Your goal - In the listing below, find the line that contains "Given: Open the 基本调整 (Basic adjust) panel" and the line that contains "The image size is (800, 534).". Quote both and every line between them, exactly, and nothing more.

Source information -
Segment Open
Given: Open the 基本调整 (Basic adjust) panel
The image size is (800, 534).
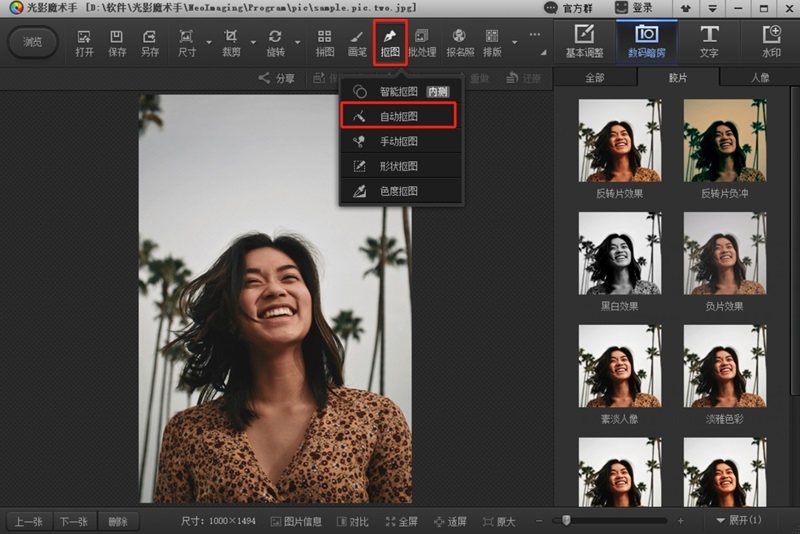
Segment Closed
Segment Open
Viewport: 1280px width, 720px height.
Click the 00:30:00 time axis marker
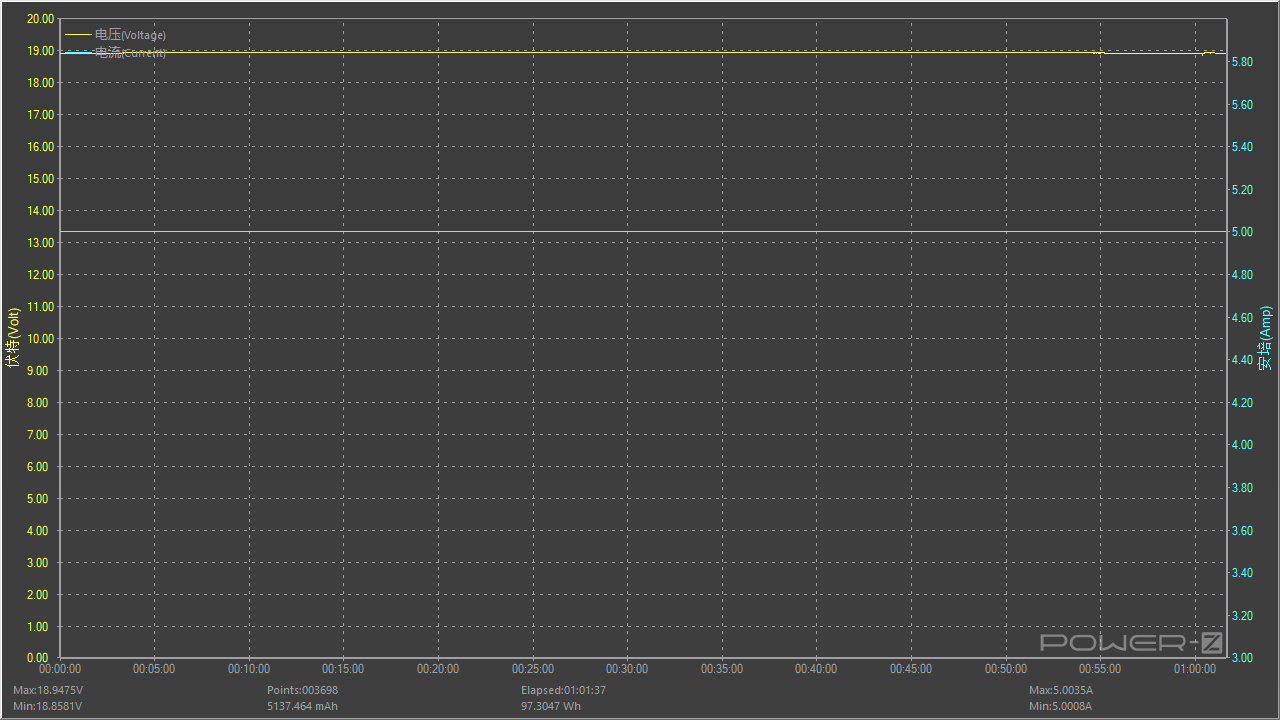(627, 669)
Segment Closed
Reply -
Given: Open the 基本调整 (Basic adjust) panel
The image size is (800, 534).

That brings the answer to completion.